▶ **PROBLEM DESCRIPTION**: In the entries that follow, how many lines contain the word "Intelligence"? Answer with the number only.

▶ **PROVIDED MATERIAL**:
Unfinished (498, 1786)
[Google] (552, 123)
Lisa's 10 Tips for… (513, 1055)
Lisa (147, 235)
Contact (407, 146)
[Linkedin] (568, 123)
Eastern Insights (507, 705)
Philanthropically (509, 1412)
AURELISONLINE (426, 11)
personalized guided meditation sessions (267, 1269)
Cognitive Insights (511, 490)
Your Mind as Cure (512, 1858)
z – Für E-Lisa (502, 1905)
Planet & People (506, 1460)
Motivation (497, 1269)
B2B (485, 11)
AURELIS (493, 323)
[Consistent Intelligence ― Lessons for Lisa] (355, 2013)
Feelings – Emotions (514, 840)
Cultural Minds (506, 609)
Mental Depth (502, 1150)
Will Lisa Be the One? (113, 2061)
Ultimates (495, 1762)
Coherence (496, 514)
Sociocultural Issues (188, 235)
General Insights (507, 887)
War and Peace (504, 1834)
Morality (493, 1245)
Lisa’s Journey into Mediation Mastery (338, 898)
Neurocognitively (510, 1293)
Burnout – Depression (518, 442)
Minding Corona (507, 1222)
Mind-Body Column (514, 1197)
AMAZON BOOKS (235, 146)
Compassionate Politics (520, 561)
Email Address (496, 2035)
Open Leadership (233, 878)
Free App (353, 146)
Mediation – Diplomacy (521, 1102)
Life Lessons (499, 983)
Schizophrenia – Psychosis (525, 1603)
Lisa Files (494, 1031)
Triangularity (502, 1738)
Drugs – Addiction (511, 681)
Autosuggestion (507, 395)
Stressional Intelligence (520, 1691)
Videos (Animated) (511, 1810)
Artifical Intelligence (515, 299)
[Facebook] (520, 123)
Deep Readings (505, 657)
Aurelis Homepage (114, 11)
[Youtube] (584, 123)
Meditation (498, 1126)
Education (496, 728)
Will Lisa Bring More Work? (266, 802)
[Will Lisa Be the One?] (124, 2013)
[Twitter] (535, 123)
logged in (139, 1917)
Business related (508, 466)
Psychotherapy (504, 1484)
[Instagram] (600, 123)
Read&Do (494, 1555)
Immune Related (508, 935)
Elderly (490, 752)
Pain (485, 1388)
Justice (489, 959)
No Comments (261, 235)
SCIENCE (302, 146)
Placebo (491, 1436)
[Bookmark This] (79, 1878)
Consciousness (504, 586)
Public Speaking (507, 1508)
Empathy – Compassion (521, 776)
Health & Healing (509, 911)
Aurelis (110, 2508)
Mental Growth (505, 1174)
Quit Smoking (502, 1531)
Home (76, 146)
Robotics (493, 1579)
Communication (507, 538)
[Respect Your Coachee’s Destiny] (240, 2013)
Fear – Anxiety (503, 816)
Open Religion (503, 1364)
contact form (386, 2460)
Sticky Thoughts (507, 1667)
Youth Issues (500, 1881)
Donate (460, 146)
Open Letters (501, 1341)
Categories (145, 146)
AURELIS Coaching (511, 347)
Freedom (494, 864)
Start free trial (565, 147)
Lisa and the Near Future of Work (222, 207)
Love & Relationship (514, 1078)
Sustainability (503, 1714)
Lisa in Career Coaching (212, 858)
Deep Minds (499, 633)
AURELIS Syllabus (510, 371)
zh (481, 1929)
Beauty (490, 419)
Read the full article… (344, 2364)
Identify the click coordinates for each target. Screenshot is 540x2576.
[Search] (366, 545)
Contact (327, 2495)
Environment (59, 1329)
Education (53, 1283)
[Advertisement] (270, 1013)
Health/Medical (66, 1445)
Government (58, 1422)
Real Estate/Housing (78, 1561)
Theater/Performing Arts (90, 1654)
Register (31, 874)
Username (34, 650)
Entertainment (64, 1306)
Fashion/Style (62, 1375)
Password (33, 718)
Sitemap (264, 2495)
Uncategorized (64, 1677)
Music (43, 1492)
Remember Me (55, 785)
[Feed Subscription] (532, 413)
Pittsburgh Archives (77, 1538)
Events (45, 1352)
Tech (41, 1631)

▶ **EXERCISE RESPONSE**: 3